- [INPUT RECORDS]:
┄┄┄┄┄┄┄┄┄┄

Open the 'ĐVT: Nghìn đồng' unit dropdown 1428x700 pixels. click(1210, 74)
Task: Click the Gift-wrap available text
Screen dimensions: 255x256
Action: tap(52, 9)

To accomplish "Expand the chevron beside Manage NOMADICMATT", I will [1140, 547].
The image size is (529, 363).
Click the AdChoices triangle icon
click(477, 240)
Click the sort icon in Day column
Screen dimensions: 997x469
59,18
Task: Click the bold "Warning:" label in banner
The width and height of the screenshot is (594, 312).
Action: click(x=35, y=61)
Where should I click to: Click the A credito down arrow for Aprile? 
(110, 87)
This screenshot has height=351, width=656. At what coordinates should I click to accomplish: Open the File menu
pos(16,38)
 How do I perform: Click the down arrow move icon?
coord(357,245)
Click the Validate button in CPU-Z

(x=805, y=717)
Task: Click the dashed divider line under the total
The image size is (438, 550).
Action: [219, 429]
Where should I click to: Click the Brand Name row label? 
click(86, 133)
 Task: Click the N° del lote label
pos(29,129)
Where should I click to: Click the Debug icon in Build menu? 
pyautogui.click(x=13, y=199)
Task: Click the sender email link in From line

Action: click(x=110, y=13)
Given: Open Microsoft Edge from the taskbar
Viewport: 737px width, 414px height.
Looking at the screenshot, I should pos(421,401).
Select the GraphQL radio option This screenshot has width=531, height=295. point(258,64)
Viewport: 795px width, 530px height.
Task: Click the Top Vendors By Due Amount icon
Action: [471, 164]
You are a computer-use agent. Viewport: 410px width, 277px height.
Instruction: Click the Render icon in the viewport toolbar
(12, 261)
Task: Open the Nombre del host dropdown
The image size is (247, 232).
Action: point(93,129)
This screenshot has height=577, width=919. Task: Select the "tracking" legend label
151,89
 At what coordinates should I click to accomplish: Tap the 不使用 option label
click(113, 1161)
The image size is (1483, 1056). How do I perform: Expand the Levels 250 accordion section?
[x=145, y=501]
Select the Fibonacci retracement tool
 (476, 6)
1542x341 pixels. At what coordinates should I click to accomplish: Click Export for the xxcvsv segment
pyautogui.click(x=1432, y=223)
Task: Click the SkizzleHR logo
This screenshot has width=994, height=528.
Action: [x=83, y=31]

┄┄┄┄┄┄┄┄┄┄

Look above for the line containing "Click the AdChoices triangle icon" and the line containing "Task: Click the dashed". Transcribe both, with the lines between them, exactly.

- [SOLUTION]:
Click the AdChoices triangle icon
click(477, 240)
Click the sort icon in Day column
Screen dimensions: 997x469
59,18
Task: Click the bold "Warning:" label in banner
The width and height of the screenshot is (594, 312).
Action: click(x=35, y=61)
Where should I click to: Click the A credito down arrow for Aprile? 
(110, 87)
This screenshot has height=351, width=656. At what coordinates should I click to accomplish: Open the File menu
pos(16,38)
 How do I perform: Click the down arrow move icon?
coord(357,245)
Click the Validate button in CPU-Z

(x=805, y=717)
Task: Click the dashed divider line under the total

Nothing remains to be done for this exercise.